Nevevi'nin "tavaftan önce" ifadesi şunu dışarıda bırakır: Kişi tavaf yaptıktan sonra hac için ihrama girse veya tavafa bir adım atmak suretiyle bile olsa başladıktan sonra hac için ihrama girse, ihramı, amaçlamış olduğu şeye [yani yalnızca umreye] bitiştiği için bu sahih olmaz.

 

Bu hükmün gerekçesi şudur:

 

1) Tavaf umre fiillerinin en büyüğüdür, hal böyle olunca umreye başladıktan sonra tavaf başka bir ibadete [yani hacca] yönlendirilemez.

 

2) Ayrıca kişi ihramın eksilmesini gerektiren ihramdan çıkma fiiline başlamıştır hal böyleyken ihramı kuvvetlendiren bir şeyi [yani hac ihramını] buna eklemek uygun olmaz.

 

[Umre yapmak isteyen] kişi tavaf niyetiyle hacerü'l-esvedi selamladıktan sonra [henüz tavafa başlamadan önce] hac ihramını umreye sokabilir mi? Bu konuda mezhep içinde iki görüş vardır. Nevevi el-Mecmu'da şöyle demiştir: "Caiz olduğu görüşünün sahih kabul edilmesi uygun olur; çünkü hacerü'l-esvedi selamlamak tavafın bir bölümü değil tavafa giriş mahiyetindeki öncülüdür" .

 

Nevevi'nin ifadesi "umreyi bozup daha sonra haccı umreye dahil etme"yi de kapsamaktadır.

 

Daha doğru olan görüşe göre bu durumda kişinin hac ihramı Fasid olarak gerçekleşir. Bu yüzden ben umreyi "sahih olan umre" şeklinde kayıtladım.

 

[Zayıf] bir görüşe göre hac ihramı sahih olarak kurulur, sonra fasid olur.

 

[Zayıf] bir başka görüşe göre sahih olarak kurulur ve böylece devam eder.

 

İsnevi'nin belirttiği üzere Nevevi'nin ifadesi her üç ihtimale de açıktır.

 

3. [Hac için ihrama girdikten sonra buna umre ihramını eklemek caiz midir? Bu konuda İmam Şafii (r.a.)'ye ait iki görüş vardır:]

 

[Birinci görüş]

 

İmam Şafii (r.a.)'nin yeni görüşüne göre [başlanmış olan] hacca umreyi eklemek caiz değildir; çünkü umreye haccı eklemenin aksine burada kişi bu işlem sonucunda herhangi bir yarar elde etmemektedir. Oysa umreye haccı eklediğinde bundan vakfe, şeytan taşlama ve Mina ve Müzdelife' de geceleme gibi şeyler elde edilmektedir.

 

Ayrıca daha zayıf olanı daha güçlü olan üzerine eklemek mümkün değildir. Bu evlilik sebebiyle cinseli ilişkide bulunma hakkının mülkiyet sebebiyle cinsel ilişkide bulunma hakkıyla birlikte bulunması durumuna benzer ki evliliği mülkiyete dahil etmek caizdir.

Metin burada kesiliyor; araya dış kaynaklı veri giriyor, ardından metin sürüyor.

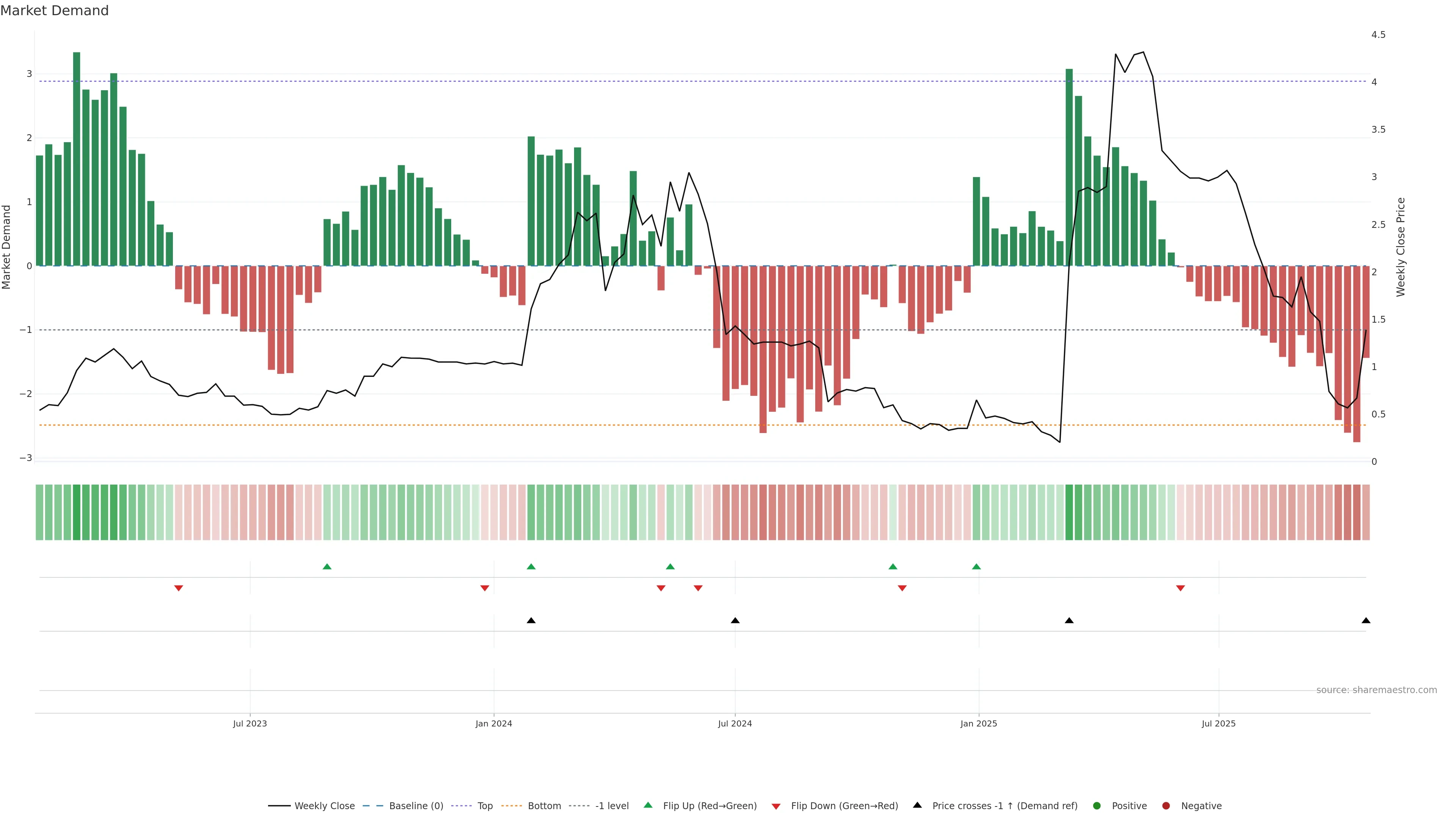Toggle the -1 level legend entry
This screenshot has height=819, width=1456.
pos(612,805)
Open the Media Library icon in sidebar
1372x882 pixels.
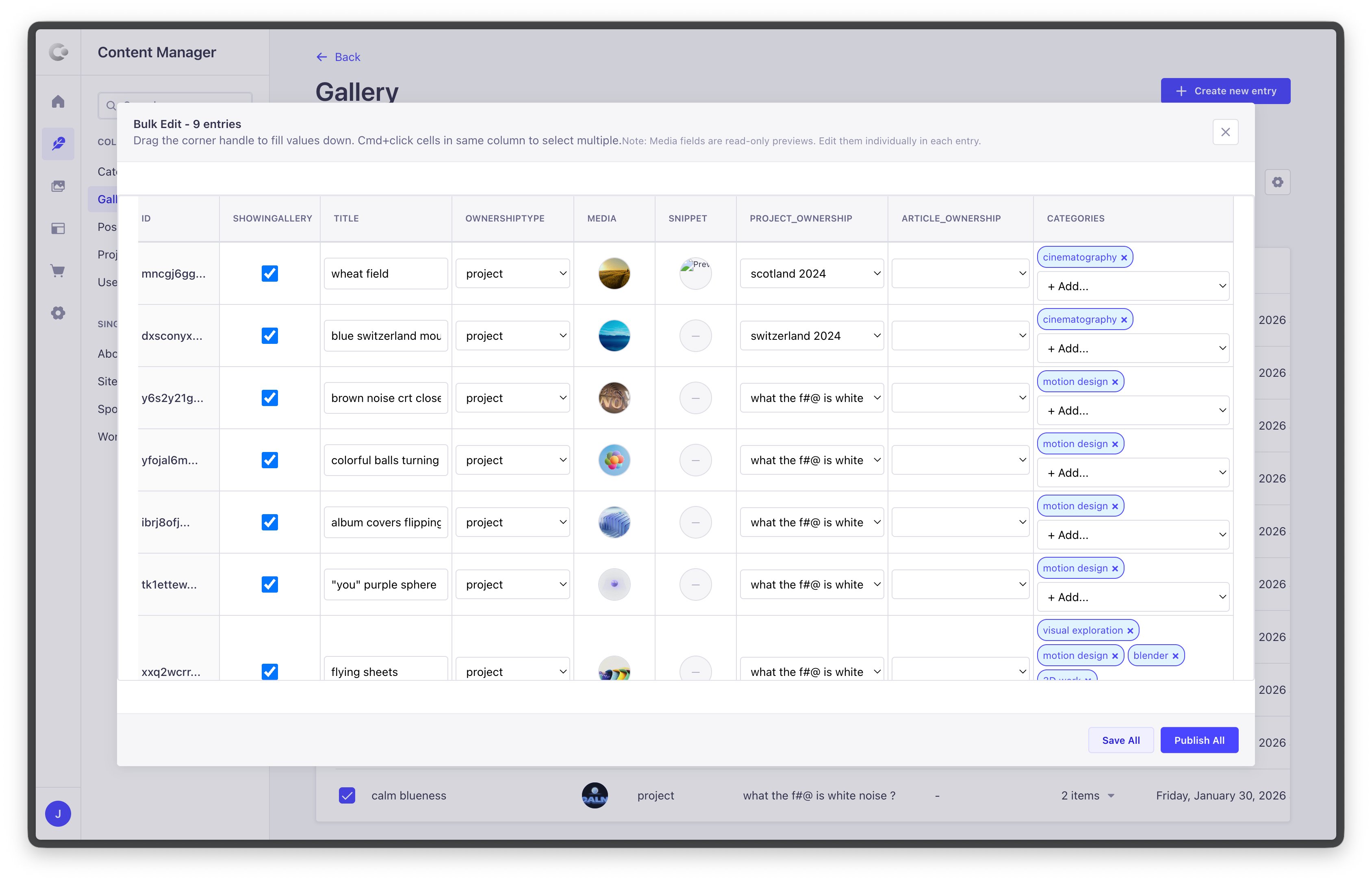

Bunun aksi ise caiz değildir. Yani kişi cariyesinin kız kardeşiyle evlense onunla cinsel ilişkide bulunması caiz olur, ancak aksi caiz değildir.

 

[İkinci görüş]

 

İmam Şafii (r.a.)'nin eski görüşüne göre bu caizdir. Cüveynı tıpkı aksinde olduğu gibi bu görüşü sahih kabul etmiştir. Şu halde kişi ihramdan çıkma sebeplerine başlamamış bulunduğu sürece umreye hac eklenebilir.